### EXERCISE
Check each line of the entries below for the word "agent", and copy out the ones that have it.

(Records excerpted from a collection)
┏━━
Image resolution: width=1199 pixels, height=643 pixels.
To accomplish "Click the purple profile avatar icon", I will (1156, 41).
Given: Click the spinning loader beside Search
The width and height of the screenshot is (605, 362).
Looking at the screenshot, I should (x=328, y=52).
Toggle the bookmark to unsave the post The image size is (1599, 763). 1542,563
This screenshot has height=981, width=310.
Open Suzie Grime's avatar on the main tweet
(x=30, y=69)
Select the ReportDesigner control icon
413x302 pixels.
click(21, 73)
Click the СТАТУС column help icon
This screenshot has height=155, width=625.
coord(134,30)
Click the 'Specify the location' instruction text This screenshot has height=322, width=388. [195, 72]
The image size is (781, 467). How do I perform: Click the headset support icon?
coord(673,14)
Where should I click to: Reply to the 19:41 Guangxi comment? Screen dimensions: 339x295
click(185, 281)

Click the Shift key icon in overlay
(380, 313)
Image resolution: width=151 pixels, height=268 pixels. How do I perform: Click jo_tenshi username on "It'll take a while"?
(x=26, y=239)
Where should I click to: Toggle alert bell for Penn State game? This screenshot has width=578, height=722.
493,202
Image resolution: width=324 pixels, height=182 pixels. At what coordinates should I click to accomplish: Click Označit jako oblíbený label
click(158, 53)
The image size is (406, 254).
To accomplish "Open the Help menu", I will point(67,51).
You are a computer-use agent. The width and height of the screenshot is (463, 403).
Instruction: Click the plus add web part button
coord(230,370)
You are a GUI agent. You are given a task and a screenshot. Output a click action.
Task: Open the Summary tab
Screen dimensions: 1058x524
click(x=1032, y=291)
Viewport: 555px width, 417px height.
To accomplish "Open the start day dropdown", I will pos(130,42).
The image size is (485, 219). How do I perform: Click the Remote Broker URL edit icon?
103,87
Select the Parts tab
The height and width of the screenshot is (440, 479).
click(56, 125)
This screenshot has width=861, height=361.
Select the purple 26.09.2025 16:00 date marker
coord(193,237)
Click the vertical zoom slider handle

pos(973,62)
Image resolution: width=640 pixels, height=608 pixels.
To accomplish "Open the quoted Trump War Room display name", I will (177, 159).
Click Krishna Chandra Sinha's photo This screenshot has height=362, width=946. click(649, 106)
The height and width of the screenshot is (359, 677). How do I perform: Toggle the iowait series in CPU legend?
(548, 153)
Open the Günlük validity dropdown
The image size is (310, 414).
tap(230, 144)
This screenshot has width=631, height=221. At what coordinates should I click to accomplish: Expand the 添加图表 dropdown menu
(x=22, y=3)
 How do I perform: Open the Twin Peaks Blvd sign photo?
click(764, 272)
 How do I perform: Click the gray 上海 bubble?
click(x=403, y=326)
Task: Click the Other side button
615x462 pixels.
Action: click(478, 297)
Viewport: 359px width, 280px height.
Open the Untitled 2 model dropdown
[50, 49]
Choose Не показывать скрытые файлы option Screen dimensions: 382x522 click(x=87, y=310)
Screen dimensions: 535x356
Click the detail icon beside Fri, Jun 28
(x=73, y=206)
┗━━
### ANSWER AREA
You are a computer-use agent. The width and height of the screenshot is (463, 403).
You are a GUI agent. You are given a task and a screenshot. Output a click action.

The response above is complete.